(Data entries)
___
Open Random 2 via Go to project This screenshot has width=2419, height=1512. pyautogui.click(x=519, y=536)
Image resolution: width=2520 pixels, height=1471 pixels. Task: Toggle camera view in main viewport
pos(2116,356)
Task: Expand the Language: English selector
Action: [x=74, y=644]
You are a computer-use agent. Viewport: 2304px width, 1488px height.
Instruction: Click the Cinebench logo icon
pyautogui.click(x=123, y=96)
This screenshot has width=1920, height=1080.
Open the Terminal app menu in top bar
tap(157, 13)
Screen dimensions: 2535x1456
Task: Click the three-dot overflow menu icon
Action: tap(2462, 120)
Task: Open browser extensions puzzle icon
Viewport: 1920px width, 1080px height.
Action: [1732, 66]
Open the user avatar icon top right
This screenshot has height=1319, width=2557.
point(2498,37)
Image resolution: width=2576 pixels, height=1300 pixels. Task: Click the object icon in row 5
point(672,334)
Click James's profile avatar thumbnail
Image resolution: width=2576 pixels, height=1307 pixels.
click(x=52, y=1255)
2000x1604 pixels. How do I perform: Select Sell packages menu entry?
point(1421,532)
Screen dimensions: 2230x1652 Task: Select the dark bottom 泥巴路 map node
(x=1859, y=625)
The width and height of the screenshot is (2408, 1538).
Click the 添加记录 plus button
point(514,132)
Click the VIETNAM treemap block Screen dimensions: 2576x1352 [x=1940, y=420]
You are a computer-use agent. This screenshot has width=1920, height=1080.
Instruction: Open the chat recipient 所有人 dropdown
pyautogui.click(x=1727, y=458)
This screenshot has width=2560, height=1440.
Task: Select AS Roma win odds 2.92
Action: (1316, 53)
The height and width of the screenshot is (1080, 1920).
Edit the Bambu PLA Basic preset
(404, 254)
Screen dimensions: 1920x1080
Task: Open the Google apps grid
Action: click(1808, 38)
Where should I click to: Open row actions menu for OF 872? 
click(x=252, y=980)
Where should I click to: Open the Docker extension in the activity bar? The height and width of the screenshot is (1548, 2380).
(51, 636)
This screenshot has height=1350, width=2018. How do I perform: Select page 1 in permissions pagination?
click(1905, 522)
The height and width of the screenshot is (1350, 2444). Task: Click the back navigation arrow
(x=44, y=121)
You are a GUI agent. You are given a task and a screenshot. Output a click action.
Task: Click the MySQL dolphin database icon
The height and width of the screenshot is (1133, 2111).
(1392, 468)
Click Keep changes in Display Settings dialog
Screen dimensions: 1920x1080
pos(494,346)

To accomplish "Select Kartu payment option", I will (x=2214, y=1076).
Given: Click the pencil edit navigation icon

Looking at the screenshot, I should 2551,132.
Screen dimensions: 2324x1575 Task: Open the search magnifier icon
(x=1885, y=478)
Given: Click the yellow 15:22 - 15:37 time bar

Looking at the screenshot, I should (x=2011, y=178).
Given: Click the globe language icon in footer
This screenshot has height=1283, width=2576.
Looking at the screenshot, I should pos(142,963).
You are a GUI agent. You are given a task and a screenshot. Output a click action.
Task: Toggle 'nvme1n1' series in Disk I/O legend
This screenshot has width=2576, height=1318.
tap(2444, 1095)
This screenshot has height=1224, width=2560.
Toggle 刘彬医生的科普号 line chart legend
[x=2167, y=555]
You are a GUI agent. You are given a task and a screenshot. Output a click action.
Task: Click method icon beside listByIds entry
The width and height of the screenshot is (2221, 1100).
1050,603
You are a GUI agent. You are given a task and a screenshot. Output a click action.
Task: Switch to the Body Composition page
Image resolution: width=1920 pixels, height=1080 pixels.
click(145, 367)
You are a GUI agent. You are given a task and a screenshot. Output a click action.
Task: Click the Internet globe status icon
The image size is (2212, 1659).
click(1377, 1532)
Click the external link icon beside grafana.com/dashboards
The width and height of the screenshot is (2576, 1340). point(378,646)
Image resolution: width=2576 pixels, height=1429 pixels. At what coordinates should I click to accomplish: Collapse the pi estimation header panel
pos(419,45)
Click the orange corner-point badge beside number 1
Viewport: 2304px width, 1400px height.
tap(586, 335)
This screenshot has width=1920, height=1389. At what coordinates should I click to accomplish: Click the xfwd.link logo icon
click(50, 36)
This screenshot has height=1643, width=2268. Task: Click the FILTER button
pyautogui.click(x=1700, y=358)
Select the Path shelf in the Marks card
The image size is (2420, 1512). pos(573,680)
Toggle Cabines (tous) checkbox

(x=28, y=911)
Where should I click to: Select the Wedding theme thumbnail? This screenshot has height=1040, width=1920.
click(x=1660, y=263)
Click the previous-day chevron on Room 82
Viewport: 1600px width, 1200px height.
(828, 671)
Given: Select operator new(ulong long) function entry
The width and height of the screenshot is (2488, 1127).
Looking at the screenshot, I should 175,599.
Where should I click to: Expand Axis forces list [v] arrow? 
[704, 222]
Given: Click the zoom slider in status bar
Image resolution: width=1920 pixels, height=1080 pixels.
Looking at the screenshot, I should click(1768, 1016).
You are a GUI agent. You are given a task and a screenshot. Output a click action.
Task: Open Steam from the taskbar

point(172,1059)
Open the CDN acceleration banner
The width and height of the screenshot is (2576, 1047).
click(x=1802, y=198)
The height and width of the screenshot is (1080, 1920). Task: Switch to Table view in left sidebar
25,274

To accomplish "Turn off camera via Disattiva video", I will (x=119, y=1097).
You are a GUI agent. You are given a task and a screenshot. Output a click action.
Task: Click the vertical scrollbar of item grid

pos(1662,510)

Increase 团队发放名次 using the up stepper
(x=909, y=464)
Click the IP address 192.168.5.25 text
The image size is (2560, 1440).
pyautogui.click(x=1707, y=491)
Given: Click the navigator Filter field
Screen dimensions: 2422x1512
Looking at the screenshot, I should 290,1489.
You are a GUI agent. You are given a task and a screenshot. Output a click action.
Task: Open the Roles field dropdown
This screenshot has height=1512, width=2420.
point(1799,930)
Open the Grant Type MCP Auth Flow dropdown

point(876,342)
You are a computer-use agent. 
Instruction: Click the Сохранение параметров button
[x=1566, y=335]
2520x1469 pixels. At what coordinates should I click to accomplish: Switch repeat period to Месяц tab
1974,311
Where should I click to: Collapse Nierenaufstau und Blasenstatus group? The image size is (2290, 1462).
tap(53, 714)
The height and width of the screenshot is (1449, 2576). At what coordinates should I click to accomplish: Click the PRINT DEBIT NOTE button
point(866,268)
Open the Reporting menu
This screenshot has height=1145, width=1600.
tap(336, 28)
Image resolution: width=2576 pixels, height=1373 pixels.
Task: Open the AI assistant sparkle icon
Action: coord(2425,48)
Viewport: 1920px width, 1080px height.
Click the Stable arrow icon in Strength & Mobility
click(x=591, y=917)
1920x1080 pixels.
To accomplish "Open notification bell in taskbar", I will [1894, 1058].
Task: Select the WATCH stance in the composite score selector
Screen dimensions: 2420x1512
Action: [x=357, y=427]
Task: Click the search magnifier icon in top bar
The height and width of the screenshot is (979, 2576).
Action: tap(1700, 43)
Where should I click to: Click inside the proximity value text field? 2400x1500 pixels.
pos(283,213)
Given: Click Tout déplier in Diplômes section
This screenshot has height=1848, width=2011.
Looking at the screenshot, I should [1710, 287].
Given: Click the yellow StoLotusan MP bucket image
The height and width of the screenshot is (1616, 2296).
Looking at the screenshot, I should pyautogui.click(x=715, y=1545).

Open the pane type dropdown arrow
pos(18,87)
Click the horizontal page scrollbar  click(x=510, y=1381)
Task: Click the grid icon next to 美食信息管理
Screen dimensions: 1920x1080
___
REQUIRED WORK
In the entries above, how many lines contain the word "globe"? Answer with the number only.

RESULT
2